Additionally, it is important that all of Grandfather Jim’s garden, including the lilac, originated with pieces discarded from the Bell garden. Rose Lee notes how “he had dug up a sucker from the white lilac by Mrs. Bell’s kitchen door and coaxed it to take root in his front yard” (2). This fact is representative of the idea that the Black community in Freedom—and much of the South in the 1920s—lived and died by the hand of the white community. Because of his skill and his passion for gardening, Grandfather Jim was able to create a beautiful flower, and with it a beautiful life, despite the white community’s best efforts to limit him. Thus, at the conclusion of the novel, as Rose Lee grows old and the lilac fails to bloom, it makes her life after being moved from Freedom seem hopeless; however, it also conveys the idea that, now, there is hope that the Black community can achieve freedom and build a new life—one that is not constructed from and reliant on the white community.

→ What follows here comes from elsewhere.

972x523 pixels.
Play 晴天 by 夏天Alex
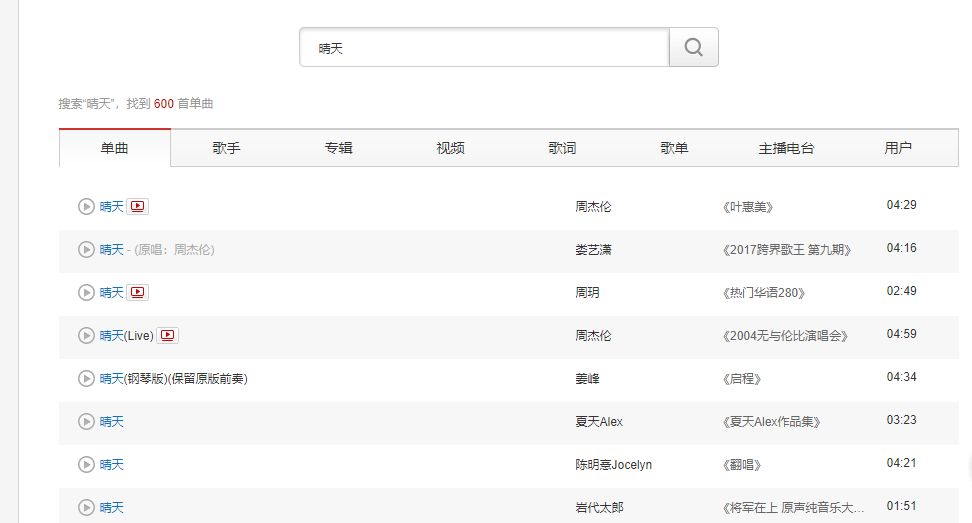tap(86, 422)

The Garden of Eden is a recurring motif in White Lilacs. The Garden of Eden is a reference to the Bible and the creation narrative in the Book of Genesis. In the garden, God places Adam—the first man—in the garden and then creates Eve, the first woman. The garden was seen as a paradise, containing the tree of knowledge as well as the tree of life, which could allow humans to have eternal life. However, after being tempted by the serpent, the two eat the forbidden fruit and are expelled from the Garden of Eden by God. Their expulsion from the garden is often referred to as the Fall, as they went from a state of innocence and eternal peace to life on Earth, with all its struggles and losses.
In the novel, Grandfather Jim refers to his garden in Freedom as the Garden of Eden. This metaphor conveys the idea that the garden, for Grandfather Jim, is a paradise where he can create something beautiful despite the difficult life he has lived. However, after he is expelled from Freedom, he is never able to recreate that same beauty, as he fails to recreate his garden in The Flats. This idea conveys the theme of The Impact of Racial Injustice. Grandfather Jim had his paradise—his Garden of Eden—destroyed by the greed and corruption of the white community in Dillon.

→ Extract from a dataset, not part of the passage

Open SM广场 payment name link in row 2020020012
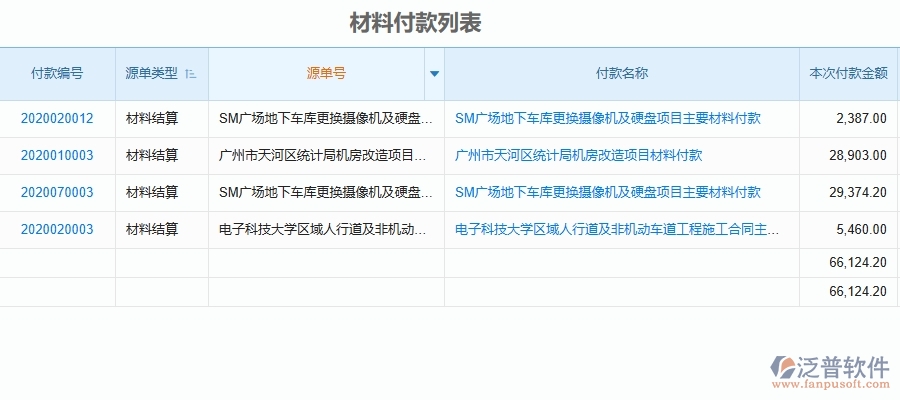Image resolution: width=900 pixels, height=400 pixels. point(607,118)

At the conclusion of the novel, Rose Lee returns to Freedom to see what is left of their old home. She sees the “remnants of Grandfather’s former Garden of Eden, the way the first one must have looked when Adam and Even were driven out after the Fall, bleak and deserted” (234). This thought conveys the importance of not only Freedom to Grandfather Jim and the other Black citizens, but also the reverse—the importance of Grandfather Jim to Freedom. He was able to take the remnants of Mrs. Bell’s garden and create something beautiful and meaningful to himself, as the citizens of Freedom built a community for themselves despite the difficulties they faced.